[[ The data open ]]

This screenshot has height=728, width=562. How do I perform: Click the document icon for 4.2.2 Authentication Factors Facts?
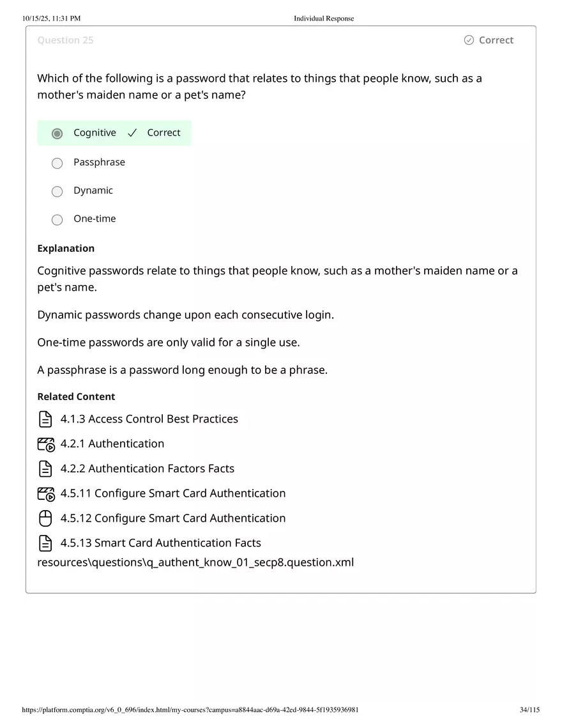pyautogui.click(x=45, y=469)
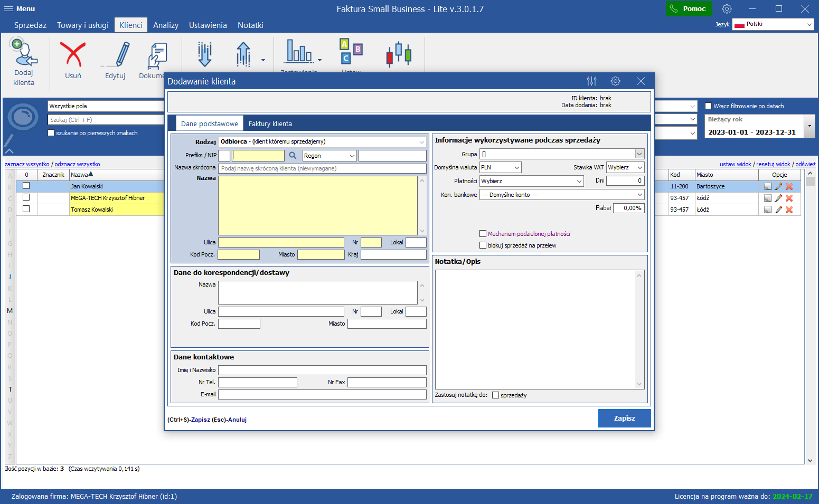819x504 pixels.
Task: Click the dialog sliders configuration icon
Action: point(591,81)
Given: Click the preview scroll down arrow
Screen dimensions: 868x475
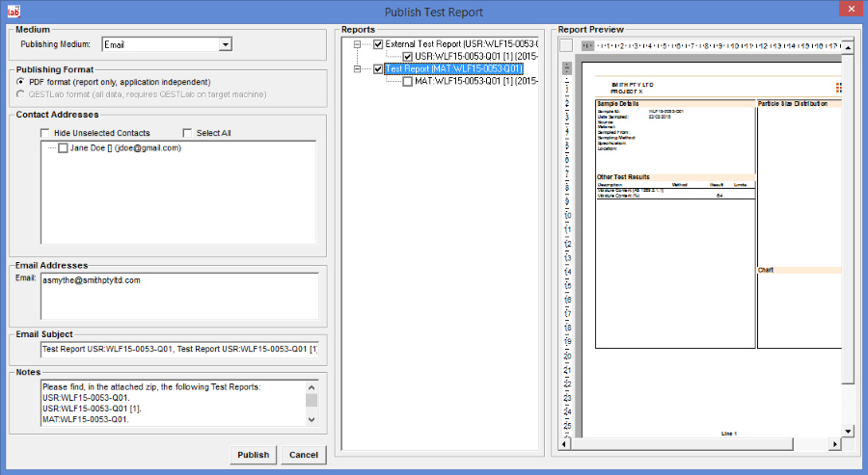Looking at the screenshot, I should click(x=847, y=431).
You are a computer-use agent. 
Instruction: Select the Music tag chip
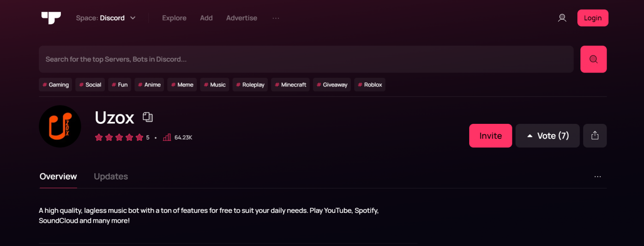pos(215,85)
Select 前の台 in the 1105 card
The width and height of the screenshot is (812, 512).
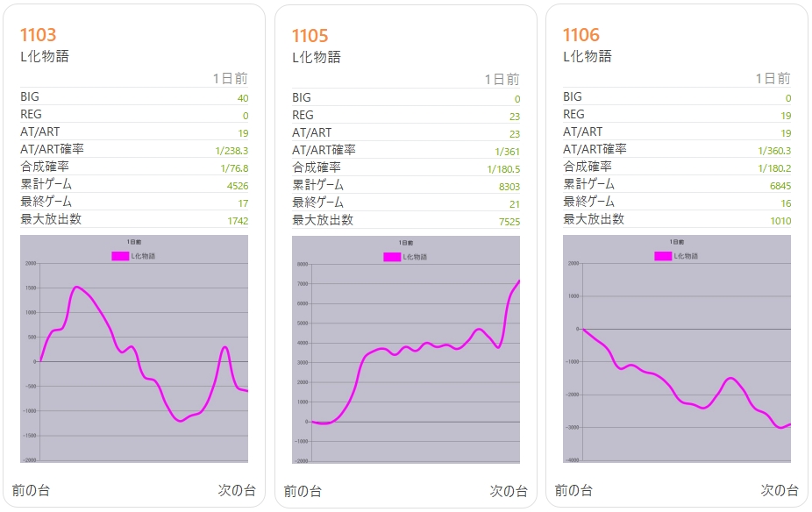click(x=303, y=491)
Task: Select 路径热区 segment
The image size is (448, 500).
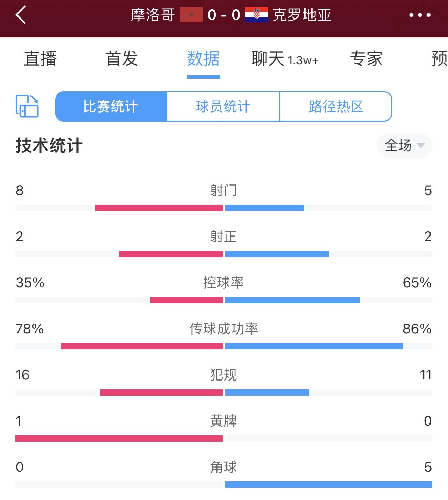Action: tap(336, 107)
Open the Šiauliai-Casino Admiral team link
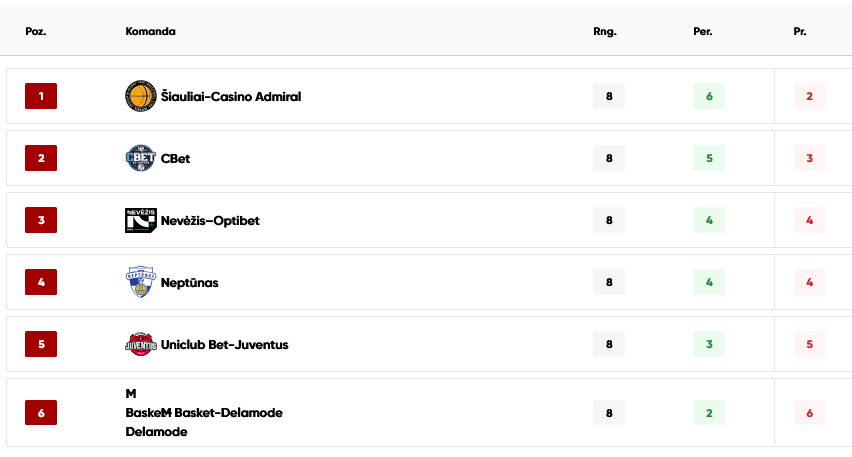 (231, 97)
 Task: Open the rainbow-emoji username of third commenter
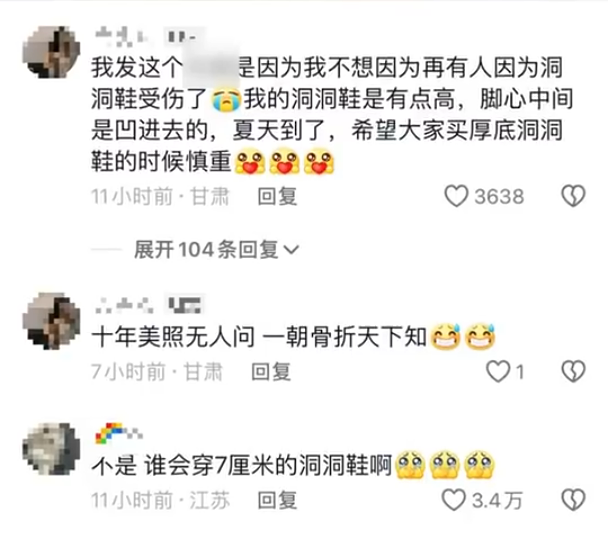coord(119,433)
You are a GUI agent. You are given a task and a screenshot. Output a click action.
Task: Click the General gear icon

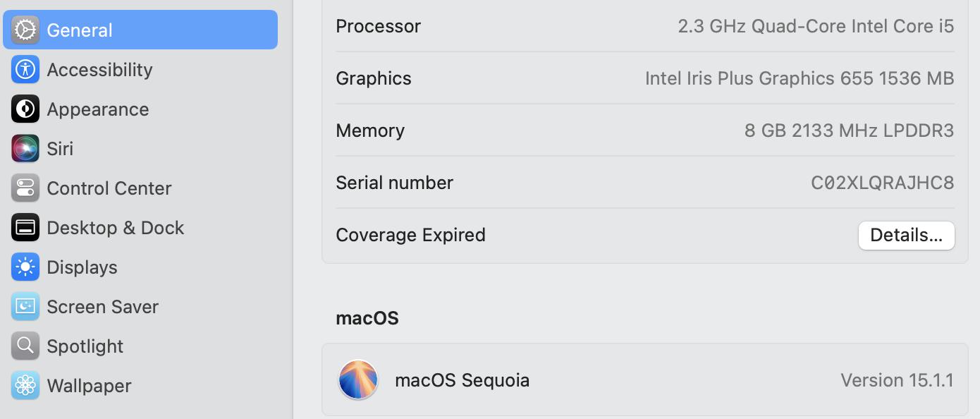coord(25,30)
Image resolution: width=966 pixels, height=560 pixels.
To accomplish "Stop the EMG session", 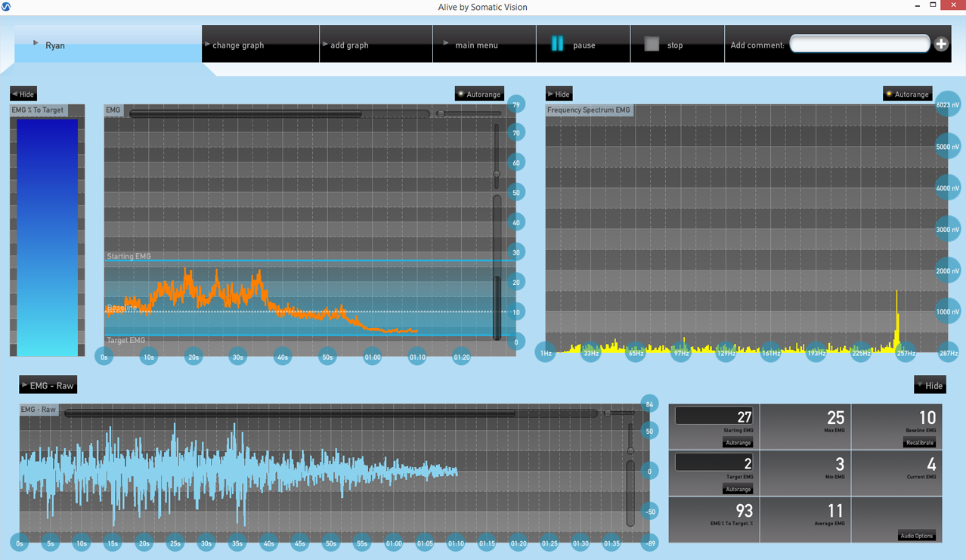I will point(664,45).
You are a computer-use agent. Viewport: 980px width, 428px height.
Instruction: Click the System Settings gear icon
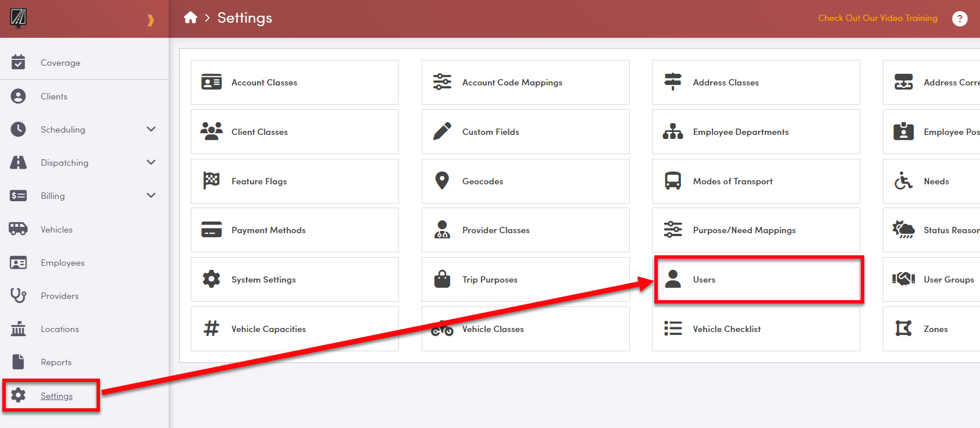coord(211,279)
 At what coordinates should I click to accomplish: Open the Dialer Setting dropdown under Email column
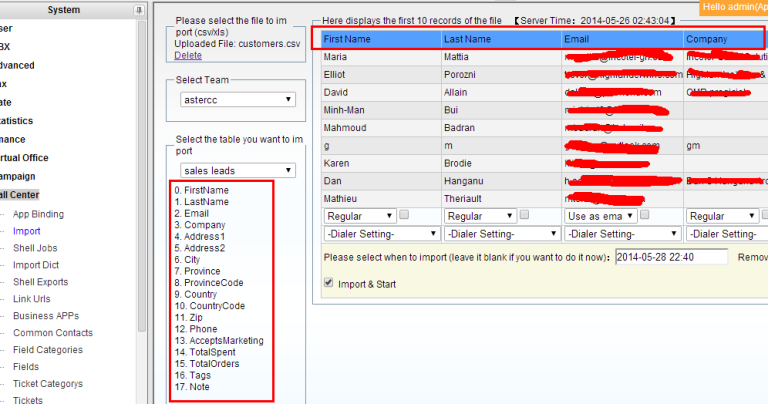pos(621,233)
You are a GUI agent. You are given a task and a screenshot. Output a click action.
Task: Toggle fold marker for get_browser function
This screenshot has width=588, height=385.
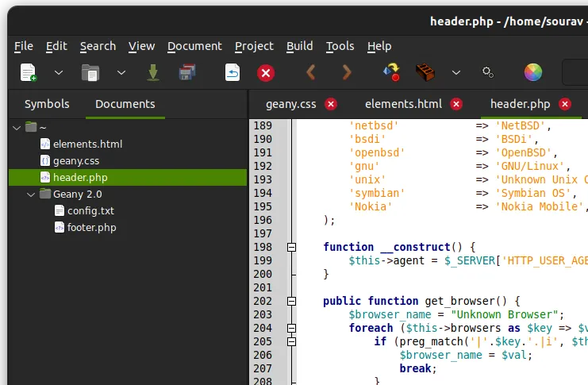(291, 302)
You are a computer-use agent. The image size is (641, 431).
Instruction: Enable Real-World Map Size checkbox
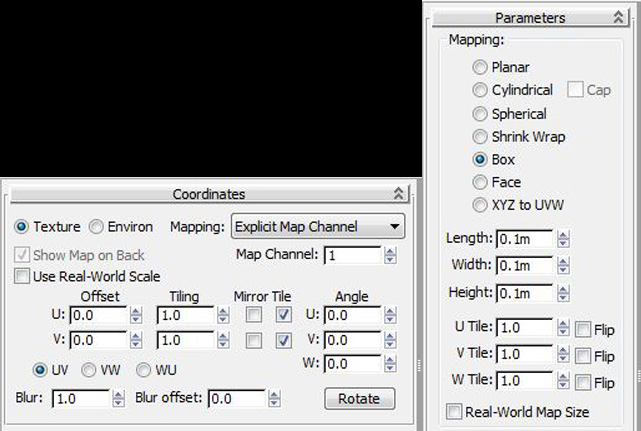coord(455,412)
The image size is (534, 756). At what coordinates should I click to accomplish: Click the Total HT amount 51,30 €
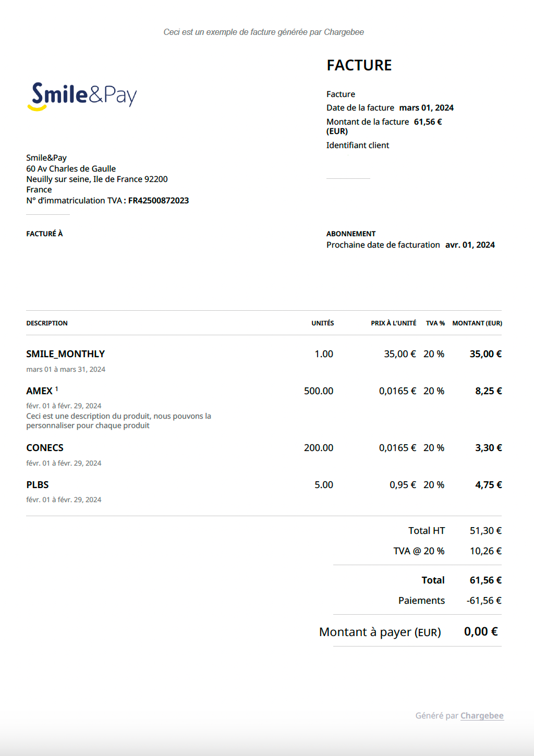point(485,531)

[[ The data closed ]]

• _Exercise instructions_: Look above for the line containing "You are a computer-use agent. Viewport: 980px", then retype it and each line after it to the end of the records, exactly and without pictures.

• _Answer section_:
You are a computer-use agent. Viewport: 980px width, 428px height.
Instruction: Click the System Settings gear icon
coord(211,279)
 At what coordinates should I click to accomplish: Open the Dialer Setting dropdown under Email column
pos(621,233)
You are a GUI agent. You are given a task and a screenshot. Output a click action.
Task: Toggle fold marker for get_browser function
This screenshot has width=588, height=385.
(291, 302)
You are a computer-use agent. The image size is (641, 431).
Instruction: Enable Real-World Map Size checkbox
coord(455,412)
The image size is (534, 756). At what coordinates should I click to accomplish: Click the Total HT amount 51,30 €
point(485,531)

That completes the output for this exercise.